[Saved entries]
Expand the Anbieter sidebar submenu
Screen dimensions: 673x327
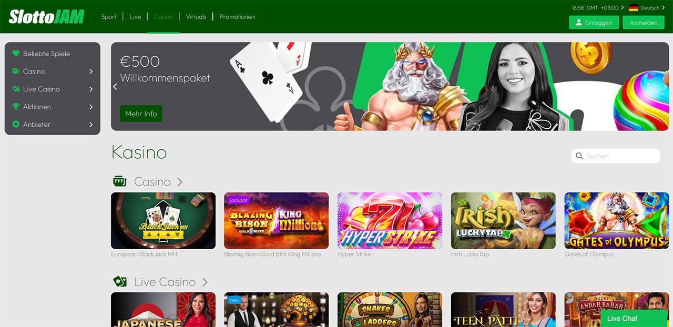click(x=91, y=125)
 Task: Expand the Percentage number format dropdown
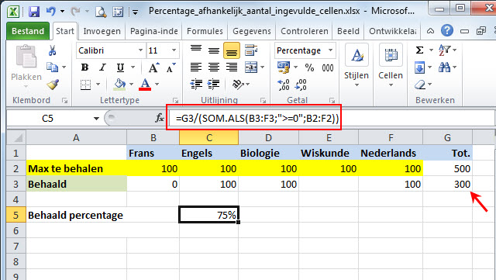(x=331, y=50)
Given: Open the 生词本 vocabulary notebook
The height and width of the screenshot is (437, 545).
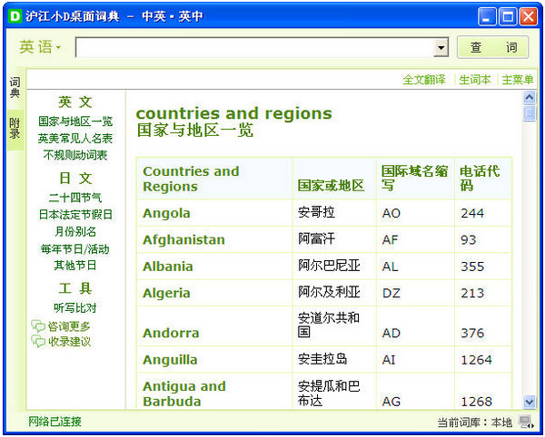Looking at the screenshot, I should coord(475,80).
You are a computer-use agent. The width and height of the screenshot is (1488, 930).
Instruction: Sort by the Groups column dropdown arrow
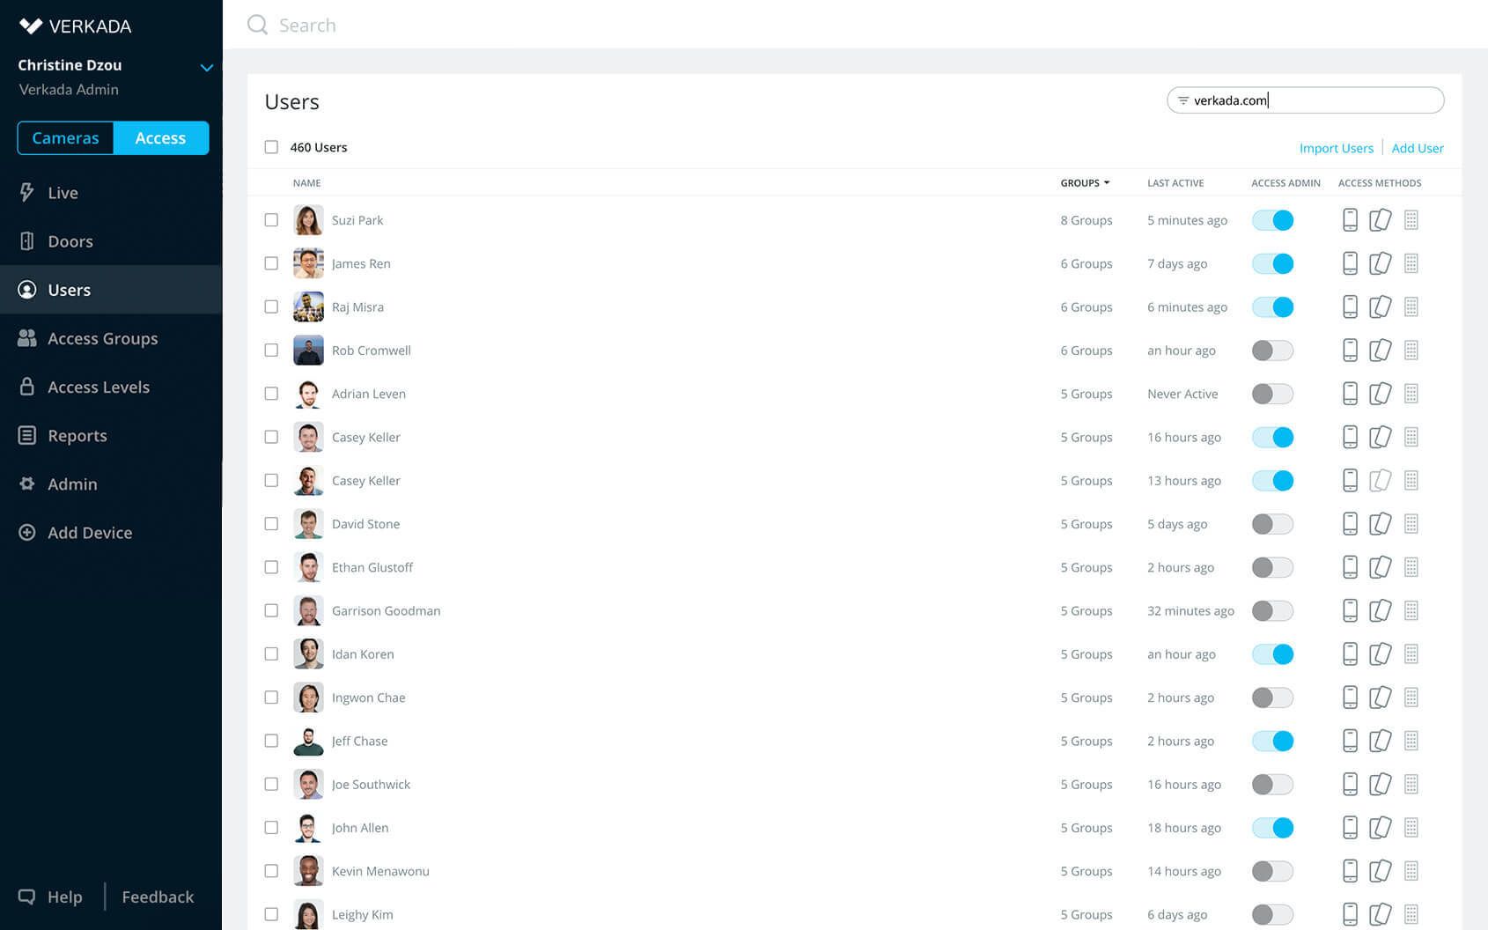pos(1107,183)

What the exercise asks:
The reply should contain all of the data above, word for word, with no pictures.

Your response:
Expand the Anbieter sidebar submenu
Screen dimensions: 673x327
click(x=91, y=125)
 Task: Expand the Percentage number format dropdown
(x=331, y=50)
Given: Open the 生词本 vocabulary notebook
The height and width of the screenshot is (437, 545).
Looking at the screenshot, I should coord(475,80).
You are a computer-use agent. The width and height of the screenshot is (1488, 930).
Instruction: Sort by the Groups column dropdown arrow
pos(1107,183)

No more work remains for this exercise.